Potremmo spendere parole su parole per Gigi Meroni, ma non basterebbero mai. Meroni era inimitabile, sul campo da gioco del magico Filadelfia, come fuori, nella vita quotidiana. Nato sul ramo di quel lago di Como che volge a mezzogiorno il 24 Febbraio 1943, Luigino, come era chiamato in gioventù per via del suo fisico sgraziato, iniziò a tirare i primi calci al pallone nel campetto dell’oratorio della sua città. Cresce nel vivaio del Como, ma a 19 anni viene notato da Aldo Dapelo, che sotto suggerimento dell’allora allenatore dei lariani lo portò nelle giovanili del Genoa. Poca fortuna in terra ligure, e così Orfeo Pianelli, stregato dal suo talento, se lo aggiudica per una cifra pari a 300 milioni delle vecchie lire. Un cifrone per l’epoca. E Meroni, sotto la Mole, trovò la sua consacrazione: 103 presenze condite con 22 gol. La città lo adorava: la Curva Maratona lo soprannominò “La Farfalla Granata” alludendo al suo modo di giocare mentre i tifosi più anziani lo chiamavano “Calimero”, per via della sua chioma di capelli nera come la pece e degli occhi ancora più neri. La città lo adorava e lo venerava a tal punto che, quando la Juventus degli Agnelli presentò una mega offerta di 750 milioni di lire, Orfeo Pianelli dovette desistere per evitare di scatenare una vera e propria sommossa popolare. Gigi era stravagante, valeva il prezzo del biglietto. Dribblava per sè e per il pubblico, ma sempre in direzione della porta.
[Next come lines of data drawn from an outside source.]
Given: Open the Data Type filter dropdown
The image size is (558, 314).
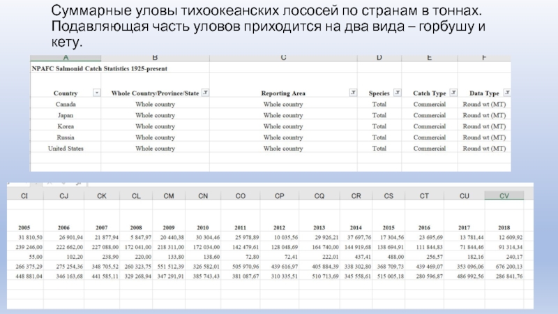Looking at the screenshot, I should point(507,93).
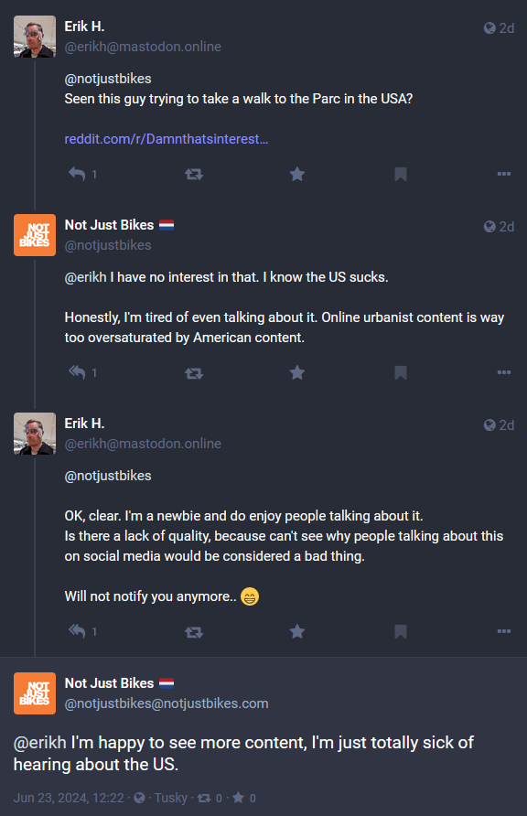Favourite Erik H.'s 'Will not notify' post

297,631
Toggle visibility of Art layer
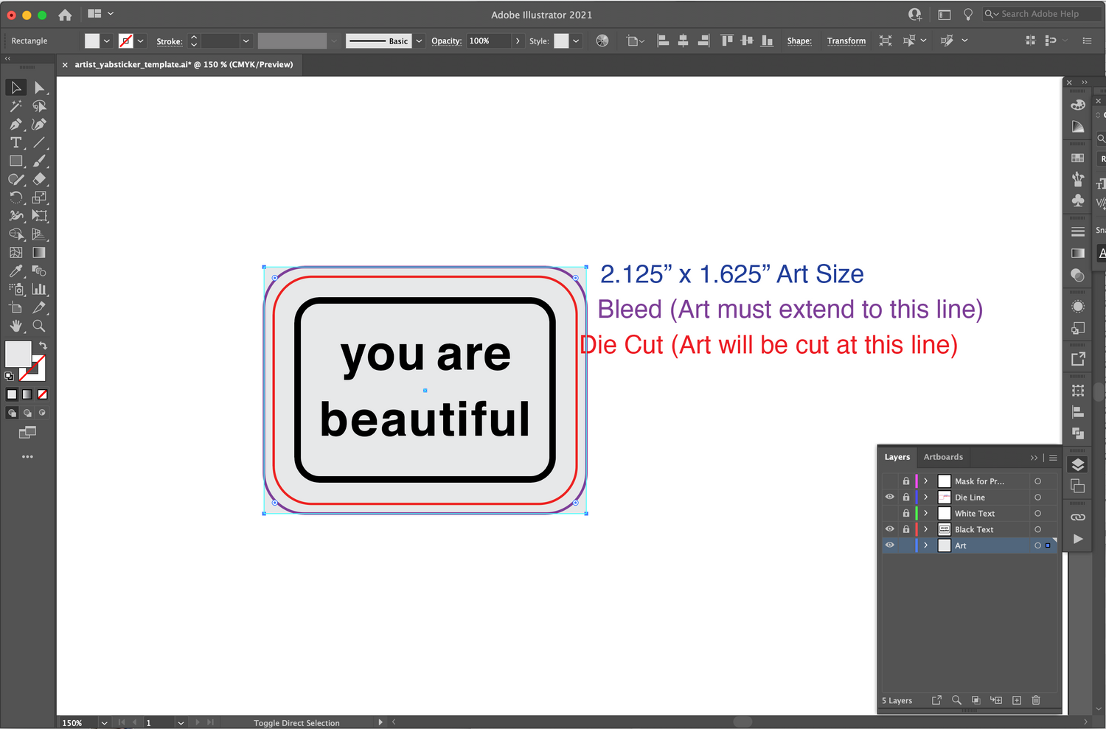The width and height of the screenshot is (1106, 729). coord(890,545)
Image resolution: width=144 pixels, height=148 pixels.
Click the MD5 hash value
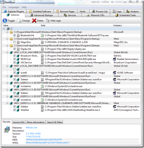click(44, 140)
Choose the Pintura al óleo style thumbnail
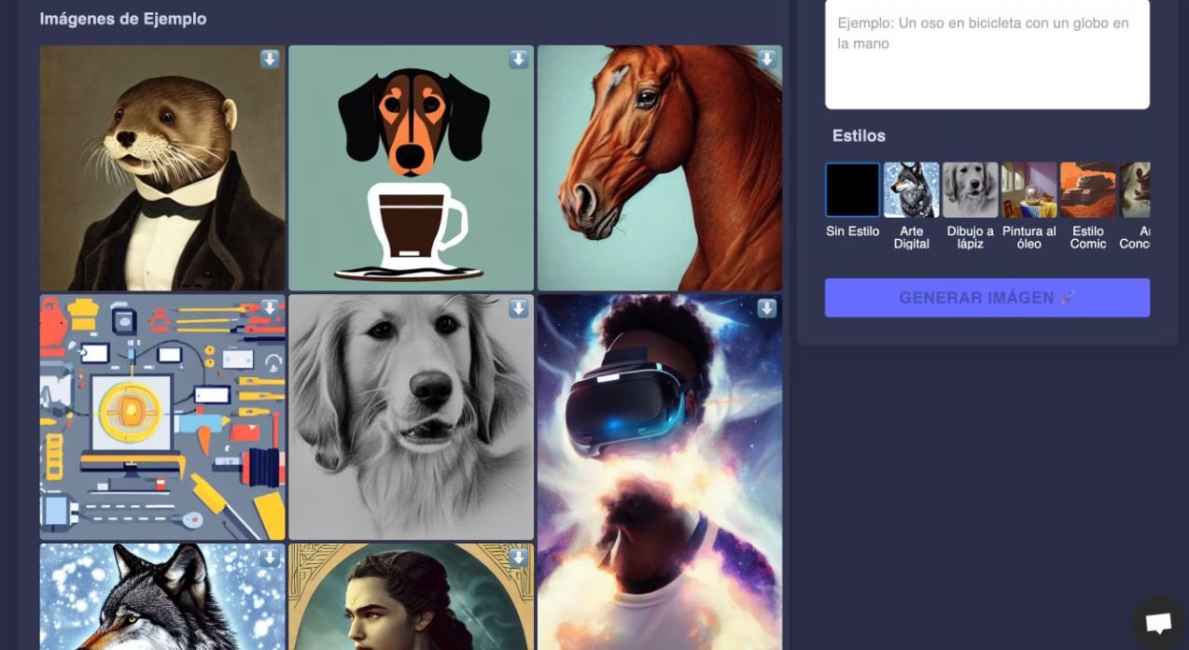This screenshot has height=650, width=1189. [x=1028, y=189]
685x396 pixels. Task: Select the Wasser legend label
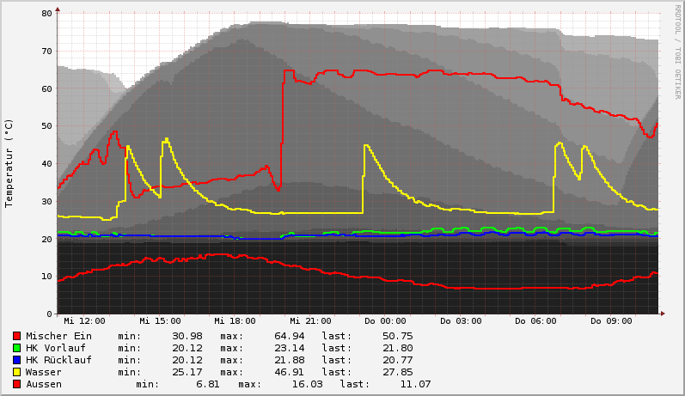pyautogui.click(x=44, y=372)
Non potendo contare su un fisico da culturista, Meroni trafiggeva i difensori con la fantasia e affrontava gli avversari con le calze arrotolate e senza parastinchi, caratteristica che faceva innamorare all’istante chiunque lo vedesse correre in campo.

 

Ma Meroni non era solo un esempio per tutti quelli che giocavano al calcio, era un esempio di vita. Era l’alba del ’68, dei cambiamenti sociali, e Meroni rappresentava il cambiamento. Ai tifosi del Toro faceva piacere che quel piccolo e agile calciatore partecipasse, seppur moralmente, al cambiamento. Basta aggiungere dicendo che Meroni viveva con una donna che non era la sua per fare capire ai più giovani che tipo fosse. Gigi ascoltava il rock ‘n’ roll, quello dei Beatles e dei Rolling Stones, anche se lui preferiva i primi. Era l’incarnazione del ragazzo ribelle che ogni mamma vorrebbe che il proprio figlio non frequentasse. Meroni era un mito. Come Ernesto “Che” Guevara, che era entrato nella leggenda l’anno prima morendo in Bolivia durante la lotta contro il governo Barrientos. Meroni ci sarebbe entrato, nella leggenda, la sera del 15 Ottobre 1967, quando un automobile, una FIAT, lo travolse in Corso Re Umberto, togliendoli la vita. Aveva 24 anni. Quella macchina era guidato da un giovane neopatentato, tale Attilio Romero, che 38 anni dopo avrebbe portato il Torino al fallimento.

 

Oggi Gigi avrebbe compiuto 70 anni… Tanti auguri, Farfalla Granata.